Ainsi, il n'y aura plus besoin d'utiliser une communauté différente pour chaque
opérateur.
Cette méthode consistant à envoyer le trafic destiné à la victime vers un
« trou noir » (blackholing) est décrite dans les RFC 3882 et RFC 5635. Comme
elle agit au niveau IP, elle ne nécessite pas d'équipements spéciaux, et elle
est très rapide, ne prenant que peu de ressources chez les routeurs. Par
contre, elle est peu subtile : tout le trafic à destination d'un préfixe donné
(préfixe en général réduit à une seule adresse IP, celle de la machine
attaquée) est jeté, qu'il fasse partie de l'attaque ou pas. Quel est l'intérêt
de couper tout le trafic ? Cela réalise l'objectif de l'attaquant, non ? C'est
en effet une mesure désespérée mais rationnelle : son but est de préserver les
ressources réseau pour que les autres machines fonctionnent. Si vous êtes
connecté à l'Internet par une liaison à 10 Gb/s, et qu'une attaque de 20 Gb/s
frappe votre opérateur, votre ligne va être complètement inutilisable. Aucune
action de votre côté n'y changerait rien, dès que les paquets sont arrivés chez
vous, c'est trop tard. Ce RFC traite le cas où on demande à l'opérateur de
jeter le trafic avant qu'il ne soit envoyé sur la ligne entre l'opérateur et
vous.
Le problème (section 1 du RFC) est qu'il existait plusieurs méthodes pour
déclencher cet envoi dans un trou noir, ce qui compliquait la tâche des équipes
réseau, une annonce BGP marquée avec une certaine communauté, une annonce BGP
avec un certain next hop, et des méthodes non-BGP (dont le coup de téléphone au
NOC). D'où la solution de notre RFC, définir une communauté standard. Plus
besoin de se poser de question (à part celle de savoir si votre opérateur
accepte cette commande, voir les sections 3.3 et 4). Au passage, les
communautés BGP sont décrites dans le RFC 1997.

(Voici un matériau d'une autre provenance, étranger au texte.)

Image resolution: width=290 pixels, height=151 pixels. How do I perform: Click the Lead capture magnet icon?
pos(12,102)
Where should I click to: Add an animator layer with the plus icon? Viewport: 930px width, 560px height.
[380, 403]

Une communauté BLACKHOLE est donc définie (section 2) et mise dans le registre
IANA[1] des communautés bien connues. Sa valeur est 0xFFFF029A. Le 666 à la fin
vient de la Bible et était déjà couramment employé par les opérateurs. Notez
donc que ce RFC n'invente pas une nouvelle technique (demander à son pair de
jeter certains paquets est une technique très ancienne), il lui donne juste une
communauté standard.
Voilà, c'est tout, juste une réservation d'un nom et d'une valeur. Si vous êtes
intéressés par les détails pratiques, la section 3 est consacrée aux problèmes
opérationnels. D'abord, un point essentiel : accepter des annonces BGP
étiquetées BLACKHOLE est un choix local. Aucun opérateur n'est obligé de
respecter cette demande et, dans ce cas, ladite communauté est ignorée.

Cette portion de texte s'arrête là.